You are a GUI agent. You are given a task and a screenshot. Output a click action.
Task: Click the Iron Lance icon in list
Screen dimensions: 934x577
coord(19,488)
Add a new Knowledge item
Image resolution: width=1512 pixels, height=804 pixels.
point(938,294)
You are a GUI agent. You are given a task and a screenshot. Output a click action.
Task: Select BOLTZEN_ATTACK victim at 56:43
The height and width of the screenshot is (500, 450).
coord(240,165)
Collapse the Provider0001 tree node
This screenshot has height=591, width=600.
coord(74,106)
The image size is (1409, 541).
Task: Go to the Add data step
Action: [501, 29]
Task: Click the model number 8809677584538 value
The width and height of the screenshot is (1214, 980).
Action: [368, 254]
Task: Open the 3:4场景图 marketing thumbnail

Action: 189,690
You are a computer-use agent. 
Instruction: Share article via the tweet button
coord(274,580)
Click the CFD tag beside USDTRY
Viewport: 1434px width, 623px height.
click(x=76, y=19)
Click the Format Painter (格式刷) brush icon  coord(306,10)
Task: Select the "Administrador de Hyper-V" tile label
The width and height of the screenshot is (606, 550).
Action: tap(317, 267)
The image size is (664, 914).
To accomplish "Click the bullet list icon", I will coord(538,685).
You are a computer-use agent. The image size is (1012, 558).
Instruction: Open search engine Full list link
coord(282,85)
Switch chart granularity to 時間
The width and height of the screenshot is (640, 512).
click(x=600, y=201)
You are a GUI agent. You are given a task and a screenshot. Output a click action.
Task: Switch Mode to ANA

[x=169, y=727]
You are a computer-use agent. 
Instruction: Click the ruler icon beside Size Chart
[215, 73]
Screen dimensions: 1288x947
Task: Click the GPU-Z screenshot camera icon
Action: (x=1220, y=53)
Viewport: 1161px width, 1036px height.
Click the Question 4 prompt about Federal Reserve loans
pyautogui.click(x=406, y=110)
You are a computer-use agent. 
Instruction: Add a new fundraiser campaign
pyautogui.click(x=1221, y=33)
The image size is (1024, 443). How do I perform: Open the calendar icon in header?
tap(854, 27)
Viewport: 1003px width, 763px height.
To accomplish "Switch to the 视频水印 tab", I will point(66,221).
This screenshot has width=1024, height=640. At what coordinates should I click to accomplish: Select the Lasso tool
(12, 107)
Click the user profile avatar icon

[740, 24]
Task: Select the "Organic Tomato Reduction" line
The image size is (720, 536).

+===+

How many lines in the data above contain the string "will"? Reply with only the number.

2